--- MATERIAL SUPPLIED Enclosed Below ---
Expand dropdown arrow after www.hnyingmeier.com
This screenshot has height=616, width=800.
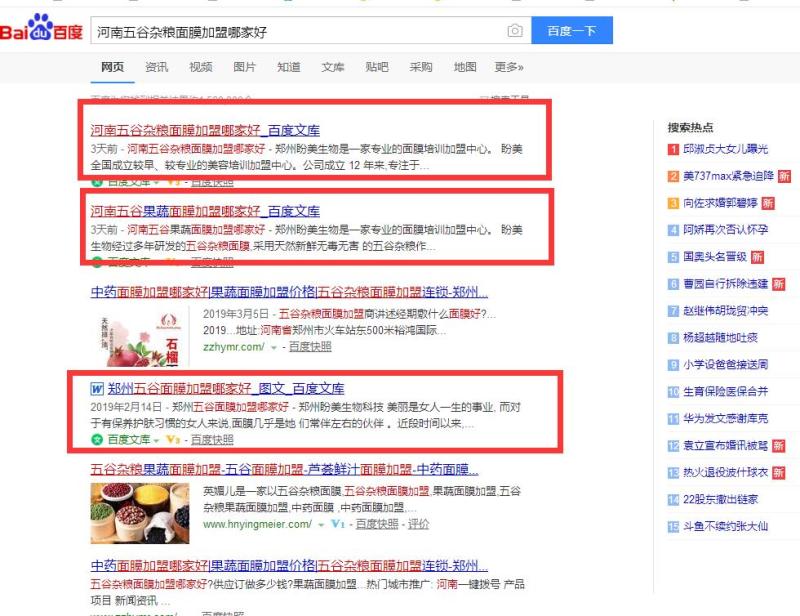click(x=321, y=523)
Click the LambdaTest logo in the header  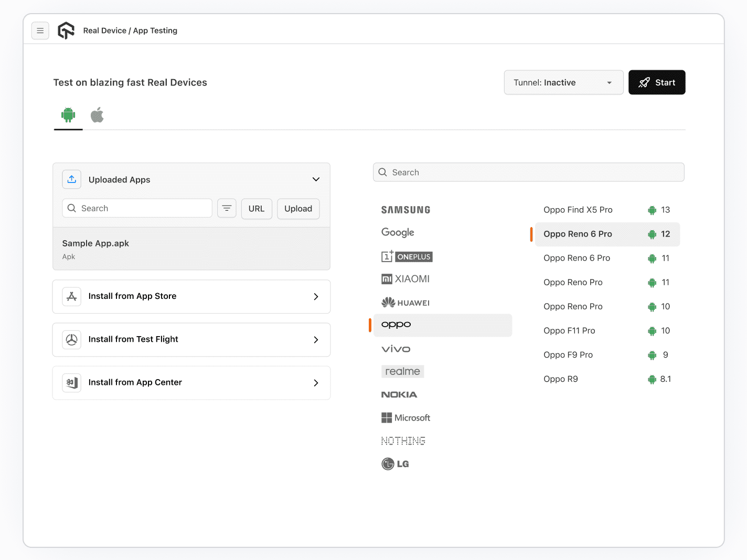(66, 30)
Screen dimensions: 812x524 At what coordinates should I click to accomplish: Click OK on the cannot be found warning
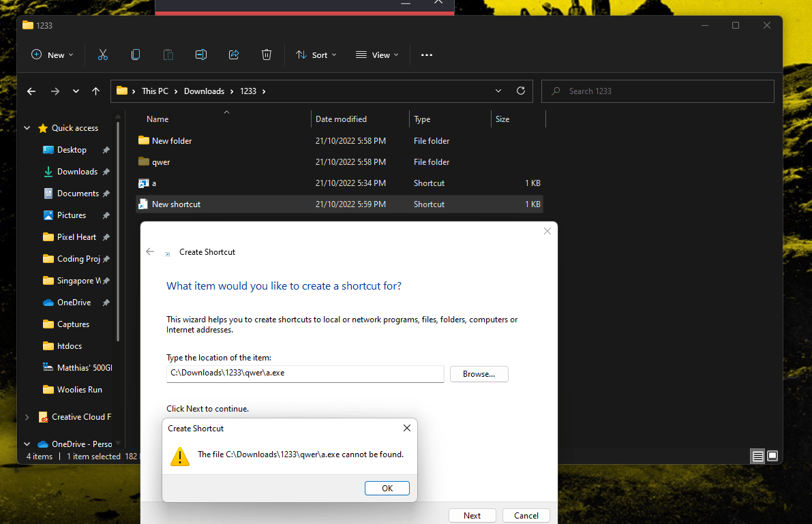click(387, 488)
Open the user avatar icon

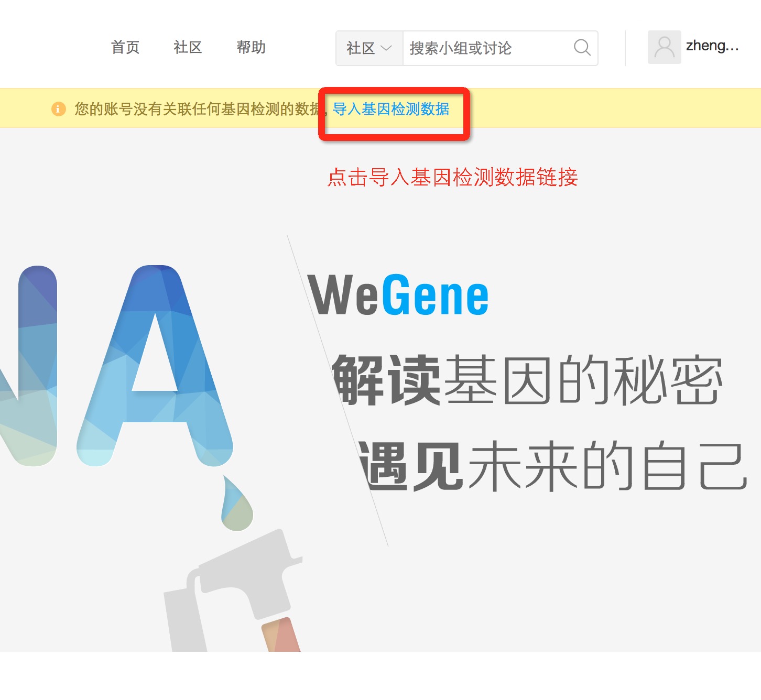(664, 47)
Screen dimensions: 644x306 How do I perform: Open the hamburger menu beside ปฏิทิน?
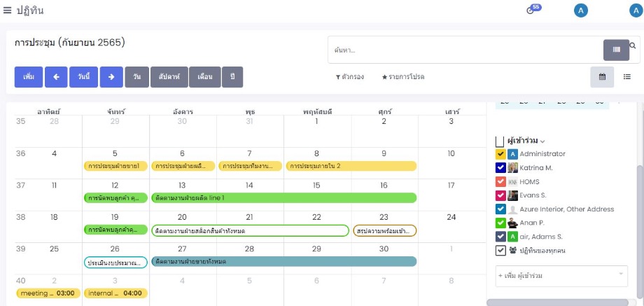(x=7, y=11)
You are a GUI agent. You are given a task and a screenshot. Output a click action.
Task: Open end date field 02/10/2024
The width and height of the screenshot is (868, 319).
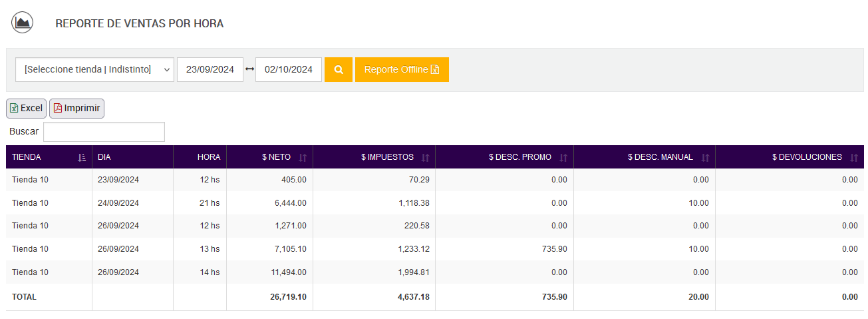tap(289, 69)
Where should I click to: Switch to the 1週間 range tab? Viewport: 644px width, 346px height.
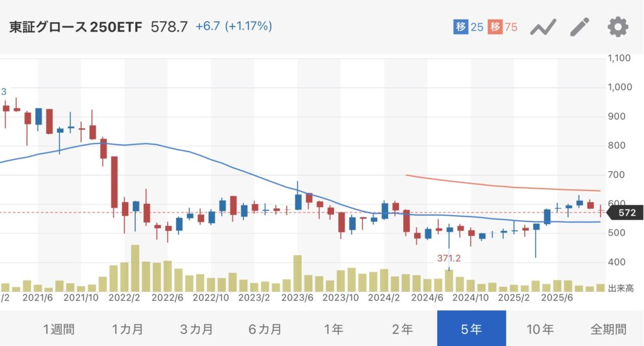[x=58, y=328]
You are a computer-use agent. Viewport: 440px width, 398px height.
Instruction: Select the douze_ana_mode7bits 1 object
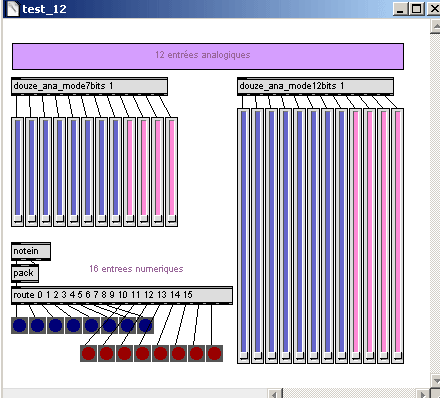pyautogui.click(x=89, y=87)
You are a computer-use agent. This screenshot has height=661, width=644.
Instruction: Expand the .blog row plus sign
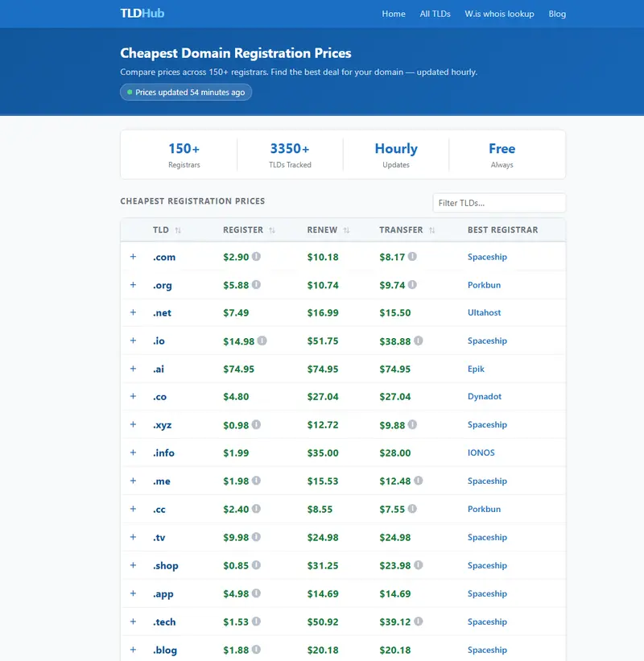point(134,650)
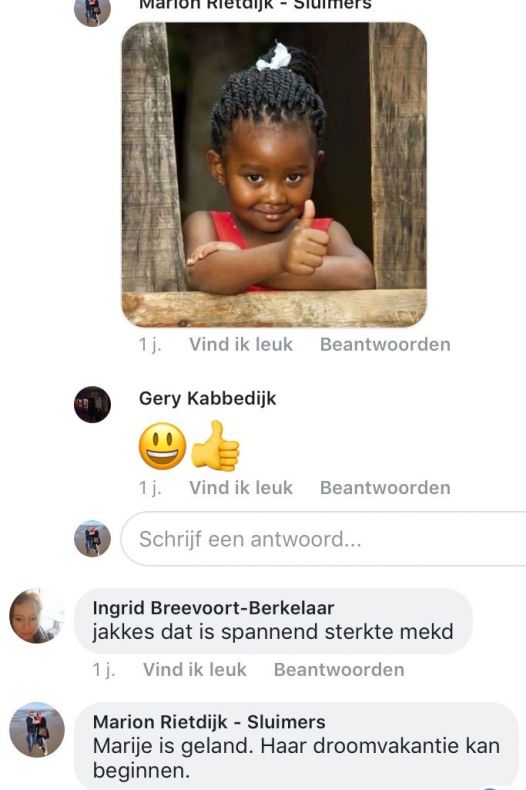Click the smiley face emoji in Gery's comment
The height and width of the screenshot is (790, 526).
coord(162,446)
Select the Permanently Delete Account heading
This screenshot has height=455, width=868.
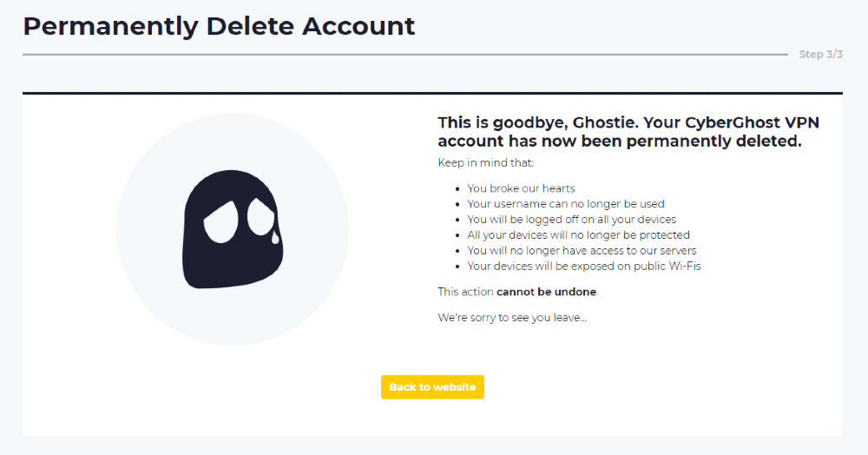coord(219,26)
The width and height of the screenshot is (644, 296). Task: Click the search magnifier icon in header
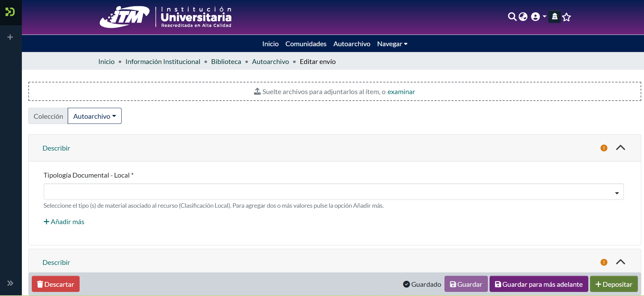point(512,17)
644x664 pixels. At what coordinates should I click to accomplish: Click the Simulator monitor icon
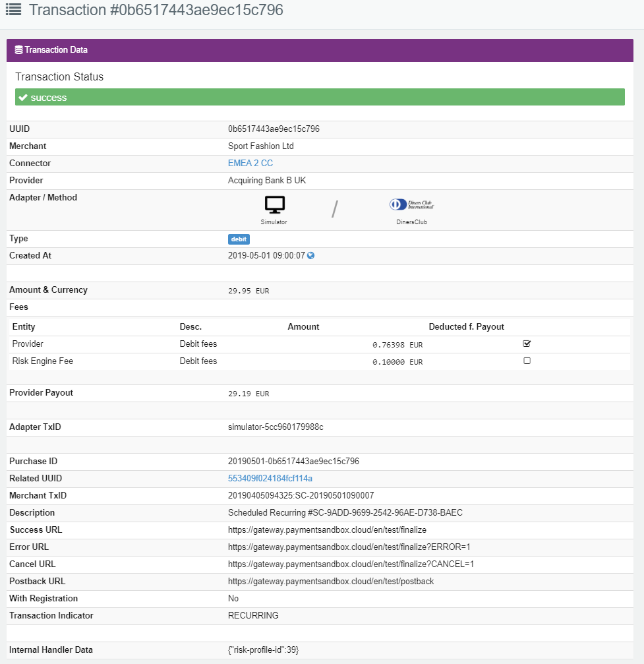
--- End of Enclosed MATERIAL SUPPLIED ---
PROBLEM TO SOLVE: Give again, word for word, the lines from the one containing "This screenshot has height=455, width=868." through the last line of the entries, with pictures omitted and nothing added.

RESULT OF THE EXERCISE:
This screenshot has height=455, width=868.
coord(219,26)
The width and height of the screenshot is (644, 296). Task: Click the search magnifier icon in header
point(512,17)
644x664 pixels. At what coordinates should I click to accomplish: Click the Simulator monitor icon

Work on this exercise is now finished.